Wajah sang kakek tampak muram, tidak menjawab. Jasyu segera menyambar, “Kak, pada awalnya Ning sudah janji pada kakek akan hadir di pesta ulang tahun, tapi sampai sekarang belum datang. Kamu tahu sendiri, Ning itu sangat pendiam, sering tidak menepati janji seperti ini.”
Mendengar itu, sang kakek makin tidak senang. Masih kecil, sudah seenaknya melanggar janji. Hari ini bahkan sudah disiapkan tempat khusus untuknya.
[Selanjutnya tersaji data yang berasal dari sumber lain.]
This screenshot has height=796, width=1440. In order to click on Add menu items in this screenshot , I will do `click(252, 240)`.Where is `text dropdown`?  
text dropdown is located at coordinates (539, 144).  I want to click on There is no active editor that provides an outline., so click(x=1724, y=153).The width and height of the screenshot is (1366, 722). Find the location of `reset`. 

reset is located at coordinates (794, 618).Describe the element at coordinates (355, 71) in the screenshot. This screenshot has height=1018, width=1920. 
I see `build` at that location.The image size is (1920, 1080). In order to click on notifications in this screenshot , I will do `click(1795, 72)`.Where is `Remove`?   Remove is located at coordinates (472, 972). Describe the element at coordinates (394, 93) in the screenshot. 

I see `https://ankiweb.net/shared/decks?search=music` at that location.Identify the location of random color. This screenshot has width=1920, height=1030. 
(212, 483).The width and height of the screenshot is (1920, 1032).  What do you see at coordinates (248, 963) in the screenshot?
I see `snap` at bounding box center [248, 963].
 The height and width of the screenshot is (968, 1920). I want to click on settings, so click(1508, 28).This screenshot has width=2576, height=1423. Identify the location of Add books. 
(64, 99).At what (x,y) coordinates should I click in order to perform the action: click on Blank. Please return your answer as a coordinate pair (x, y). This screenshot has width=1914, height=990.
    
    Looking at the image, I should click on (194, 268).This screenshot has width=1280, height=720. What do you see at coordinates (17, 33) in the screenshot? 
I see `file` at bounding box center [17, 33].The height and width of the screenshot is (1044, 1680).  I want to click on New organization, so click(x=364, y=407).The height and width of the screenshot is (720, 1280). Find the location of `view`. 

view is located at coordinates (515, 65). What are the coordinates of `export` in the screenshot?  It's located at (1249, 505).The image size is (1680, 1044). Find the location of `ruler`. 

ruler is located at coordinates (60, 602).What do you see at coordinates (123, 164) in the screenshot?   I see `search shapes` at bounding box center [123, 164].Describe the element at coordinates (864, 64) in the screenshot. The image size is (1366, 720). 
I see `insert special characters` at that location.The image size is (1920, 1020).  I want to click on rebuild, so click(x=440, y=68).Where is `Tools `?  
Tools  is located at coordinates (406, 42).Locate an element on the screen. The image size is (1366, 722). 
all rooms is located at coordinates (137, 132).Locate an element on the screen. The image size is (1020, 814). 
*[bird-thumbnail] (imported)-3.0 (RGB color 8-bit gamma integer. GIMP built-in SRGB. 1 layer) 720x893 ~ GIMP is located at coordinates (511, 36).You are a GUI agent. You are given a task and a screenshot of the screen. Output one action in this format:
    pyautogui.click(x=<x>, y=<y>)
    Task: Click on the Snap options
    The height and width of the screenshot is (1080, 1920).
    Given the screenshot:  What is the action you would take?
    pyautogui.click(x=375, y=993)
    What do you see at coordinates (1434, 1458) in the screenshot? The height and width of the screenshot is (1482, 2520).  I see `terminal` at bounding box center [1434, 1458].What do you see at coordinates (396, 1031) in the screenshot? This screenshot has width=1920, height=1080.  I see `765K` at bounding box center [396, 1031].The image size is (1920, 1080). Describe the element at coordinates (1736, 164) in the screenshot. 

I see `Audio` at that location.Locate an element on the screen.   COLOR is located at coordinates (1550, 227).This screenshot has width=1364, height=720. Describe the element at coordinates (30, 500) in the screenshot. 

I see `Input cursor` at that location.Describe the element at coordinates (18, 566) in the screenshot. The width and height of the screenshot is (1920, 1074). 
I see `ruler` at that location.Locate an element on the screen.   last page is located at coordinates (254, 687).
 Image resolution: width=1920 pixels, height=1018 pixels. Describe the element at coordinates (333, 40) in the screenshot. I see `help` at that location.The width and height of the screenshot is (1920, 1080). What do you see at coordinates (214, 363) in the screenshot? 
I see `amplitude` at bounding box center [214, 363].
Ini benar-benar tidak bisa diterima!
“Jasyu, makan saja, jangan banyak bicara!” kata Jasin, yang memang tidak suka suasana rumah yang penuh sindiran seperti ini, makanya jarang pulang.
“Kak, aku cuma ngomong kenyataan! Ning memang...” Jasyu merasa sedikit tersinggung.
“Aku memang bagaimana? Jasyu, lanjutkan saja,” suara jernih terdengar, semua orang menoleh. Ning muncul di pintu aula, mengenakan gaun malam hitam.
Wajahnya bulat, kulit halus seperti susu, riasan tipis, rambut panjang terurai sampai pinggang, berdiri anggun.
Matanya terang seperti peri yang tersesat di hutan, semakin lama dipandang, semakin membuat orang tenggelam dalam sorot beningnya.
“Siapa itu? Putri keluarga ini juga?”
“Tidak tahu, belum pernah lihat sebelumnya...”
“Ning, kamu...” Jasyu berdiri kaget, tidak mungkin! Ia jelas sudah membubuhi obat tidur ke air minum Ning, seharusnya Ning tertidur sampai besok.
Bahkan jika Ning terbangun, pintu kamar juga sudah dikunci oleh Jasyu, bagaimana mungkin Ning bisa muncul di pesta ulang tahun?
“Ada apa? Jasyu, kamu tampak terkejut melihat aku... sampai-sampai tidak memanggilku Kakak, malah menyebut namaku langsung?” Ning tersenyum seperti bunga.